MoveIt is the most widely used open-source motion planning framework for robot arms, originally developed at Willow Garage and now maintained by PickNik Robotics. MoveIt 2 runs on ROS 2 and provides planners (OMPL, CHOMP, PILZ), Cartesian trajectory planning, collision checking against MoveIt's planning scene, kinematics plugins (KDL, IKFast, TracIK), and grasp planning integration. It is the standard middleware layer between a robot learning policy (which outputs desired end-effector poses or waypoints) and the low-level joint controller that executes smooth, collision-free trajectories on the physical robot.

ToolPlanningROS

Multi-task Learning

Multi-task learning trains a single policy on demonstrations from multiple distinct tasks simultaneously, with the expectation that shared representations learned across tasks improve performance on each individual task and enable generalization to new tasks. In robotics, this often means training on hundreds of tasks with varied objects, goals, and environments. The key challenge is balancing the gradient contributions of different tasks (gradient interference) and ensuring the policy can distinguish between tasks at inference time — typically via language conditioning or one-hot task identifiers. Multi-task policies are a prerequisite for general-purpose robotic assistants.

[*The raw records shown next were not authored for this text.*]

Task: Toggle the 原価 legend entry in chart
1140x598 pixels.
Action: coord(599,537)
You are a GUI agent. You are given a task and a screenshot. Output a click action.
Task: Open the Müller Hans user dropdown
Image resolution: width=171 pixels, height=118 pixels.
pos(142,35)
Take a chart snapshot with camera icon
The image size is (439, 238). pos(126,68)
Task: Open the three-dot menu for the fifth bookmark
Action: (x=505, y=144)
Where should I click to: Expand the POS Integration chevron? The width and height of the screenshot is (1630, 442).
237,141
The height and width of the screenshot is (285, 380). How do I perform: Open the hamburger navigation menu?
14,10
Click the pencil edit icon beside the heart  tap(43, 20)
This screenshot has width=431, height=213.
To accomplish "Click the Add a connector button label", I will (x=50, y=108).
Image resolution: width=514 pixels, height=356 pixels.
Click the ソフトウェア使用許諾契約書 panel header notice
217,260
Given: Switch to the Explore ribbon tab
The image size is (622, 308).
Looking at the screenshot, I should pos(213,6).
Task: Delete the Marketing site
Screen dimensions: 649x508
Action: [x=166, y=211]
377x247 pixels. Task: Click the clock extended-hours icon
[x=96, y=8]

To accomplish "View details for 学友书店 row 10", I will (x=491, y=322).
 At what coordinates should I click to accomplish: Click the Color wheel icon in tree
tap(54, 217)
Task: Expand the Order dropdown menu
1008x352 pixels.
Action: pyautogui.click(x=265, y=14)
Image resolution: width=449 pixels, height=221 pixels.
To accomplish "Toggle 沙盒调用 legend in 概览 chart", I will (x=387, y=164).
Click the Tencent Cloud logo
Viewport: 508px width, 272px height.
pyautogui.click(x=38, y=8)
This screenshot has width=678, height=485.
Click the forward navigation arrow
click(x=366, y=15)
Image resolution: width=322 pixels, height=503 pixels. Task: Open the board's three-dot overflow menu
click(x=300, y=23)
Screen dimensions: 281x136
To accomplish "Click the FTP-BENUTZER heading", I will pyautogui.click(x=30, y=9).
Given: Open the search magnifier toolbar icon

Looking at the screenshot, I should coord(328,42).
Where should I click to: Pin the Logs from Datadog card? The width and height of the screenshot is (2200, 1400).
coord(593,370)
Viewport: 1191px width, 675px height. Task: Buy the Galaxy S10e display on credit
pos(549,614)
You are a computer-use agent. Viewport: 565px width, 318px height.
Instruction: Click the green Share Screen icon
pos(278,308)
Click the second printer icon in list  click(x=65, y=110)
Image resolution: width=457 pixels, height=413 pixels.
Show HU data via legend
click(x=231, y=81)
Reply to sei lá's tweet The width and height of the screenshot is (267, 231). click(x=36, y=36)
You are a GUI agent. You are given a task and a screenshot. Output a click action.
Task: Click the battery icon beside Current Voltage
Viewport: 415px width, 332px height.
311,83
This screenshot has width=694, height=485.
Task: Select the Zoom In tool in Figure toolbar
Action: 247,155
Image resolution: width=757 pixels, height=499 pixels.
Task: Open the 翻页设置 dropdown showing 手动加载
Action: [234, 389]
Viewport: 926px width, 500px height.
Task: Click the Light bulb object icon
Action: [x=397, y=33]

PolicyGeneralizationTraining

N

Neural Policy

A neural policy is a robot control policy parameterized by a neural network that maps observations (images, proprioception, language) directly to actions (joint positions, Cartesian deltas, gripper commands). In contrast to classical motion planning pipelines, neural policies learn the mapping end-to-end from data without hand-engineered intermediate representations. Modern neural policies use convolutional encoders for vision, transformers for sequence modeling, and architectures like ACT, Diffusion Policy, or VLA backbones for action generation. A key property of neural policies is that they can be trained from demonstrations or reward signals, enabling them to handle tasks too complex for hand-coded controllers.

PolicyDeep Learning

Non-prehensile Manipulation

Non-prehensile manipulation refers to manipulating objects without grasping them — instead using pushing, rolling, pivoting, flipping, tilting, or other contact strategies that leverage gravity and surface friction. For example, pushing a box across a table to position it, or nudging a peg upright before grasping it. Non-prehensile strategies can move objects into graspable configurations, reposition items too large to grasp, or work in cluttered scenes where a grasp approach is infeasible. Planning non-prehensile actions requires modeling quasi-static or dynamic object mechanics and contact physics, making it an active research topic at the intersection of manipulation and motion planning.

ManipulationPlanning

O

Observation Space

The observation space defines all sensor inputs available to the robot policy at each timestep. Common modalities include RGB images from wrist or overhead cameras, depth maps from structured-light or stereo sensors, proprioceptive state (joint positions, velocities, torques), gripper state, end-effector pose, tactile readings, and task-specification inputs such as language embeddings or goal images. The observation space design profoundly affects policy performance and generalization: richer observations carry more information but increase model complexity, training time, and the risk of overfitting to irrelevant visual features.

PerceptionPolicy

Open-loop Control

Open-loop control executes a pre-planned trajectory without using sensor feedback during execution — the robot simply follows the commanded positions or velocities regardless of what actually happens. This is appropriate for highly repeatable tasks in controlled environments, such as CNC machining or pick-and-place on a fixed conveyor. Open-loop control is fast and simple but fails when disturbances occur, because no corrective action is taken. In contrast, closed-loop (feedback) control continuously compares the actual state to the desired state and applies corrective commands, making it far more robust for robot learning in variable environments.

Control

Open X-Embodiment

Open X-Embodiment (OXE) is a large-scale robot demonstration dataset assembled by Google DeepMind and 33 research institutions, comprising over 1 million robot episodes from 22 different robot embodiments and more than 527 skills. It was created to enable co-training across embodiments — the hypothesis being that diverse robot experience teaches richer manipulation representations than single-robot datasets alone. RT-X, the model trained on OXE, demonstrated positive transfer across embodiments and improved performance on held-out tasks compared to single-embodiment baselines. OXE data is publicly available and has catalyzed a wave of cross-embodiment robotics research.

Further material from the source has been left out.